In conventional SCADA systems, the real time data is captured from external sensors, control devices, or applications, and is logged to a centralized database. In response, controls on workstations are executed to manage the remote devices. All actions are performed from a centralized location. Basic control functions include alarm, trend, scan, and status operations.
One problem with conventional SCADA systems is that they are completely centralized. In a client-server system, all of the remote data information is loaded up into the central database, and then remote clients access the system. A problem with this design is degraded performance due to the single point of access, as many remote clients attempt to access the real time data through the single database server. This conventional design thus induces a scalability problem which limits the number of concurrent users.
One solution then is to use multiple real time databases, which partition the data being gathered according to geographic, management, or functional criteria The problem here is configuration management. Traditionally, configuration is done by mapping input and output points to the database fields. If there are multiple databases, then the system designer has to change the mapping of the remote sensors to the databases, and maintain these mappings over a large number of remote devices and databases. Changes in partitioning of data induce further configuration maintenance. In addition, multiple, partitioned databases make it very difficult to introduce new types of data into the database configuration, and provide for new mappings.

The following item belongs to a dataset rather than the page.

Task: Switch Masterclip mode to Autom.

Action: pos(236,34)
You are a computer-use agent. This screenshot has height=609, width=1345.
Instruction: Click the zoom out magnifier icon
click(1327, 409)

In a traditional SCADA systems, the application components which manage the underlying control devices is not integrated with other legacy or enterprise applications. For example, a card access system is a typical SCADA system that would be used in a business to monitor and track employee building access; separately, the business may have human resource and payroll applications that are supported as enterprise systems, and which would desirably use the data generated by the card access system. However, conventional SCADA systems do not typically provide this direct integration path because the data that comes from the SCADA system's control network is either in digital IO or analogue form and so not directly readable by the types of entities in the enterprise application, which generally operate with higher level data types. In other words, the data in the SCADA system is very low level, and the interpretation of such data is at a high level in the management layer. In an enterprise system by contrast, the data entities themselves are already at a higher level of abstraction, and the application's functional components are not suited to process low level digital or analogue data from the SCADA system. Where the enterprise system is object-oriented, there is a further need to integrate the enterprise system into the SCADA applications which may not in themselves be object-oriented. Integration of non-object oriented applications into an object-oriented system becomes a particular problem when dealing with real-time applications.
Finally, in a conventional SCADA system, there is integration of a large number of control devices through a number of diverse control networks. For example, there may be a security, a fire alarm, heating, cooling, electrical, and elevator control systems. Each of these network may have a different protocol for describing and managing data produced by underlying control devices, and thus are not designed inter-operate with each other. Data which is generated by one application cannot be understood or processed by another application. This makes it difficult to integrate the storage and processing of data into a single, logical model of the enterprise or facility. Accordingly, there is typically a different gateway for each network that interfaces with these control networks and translates from the different protocols into a single database.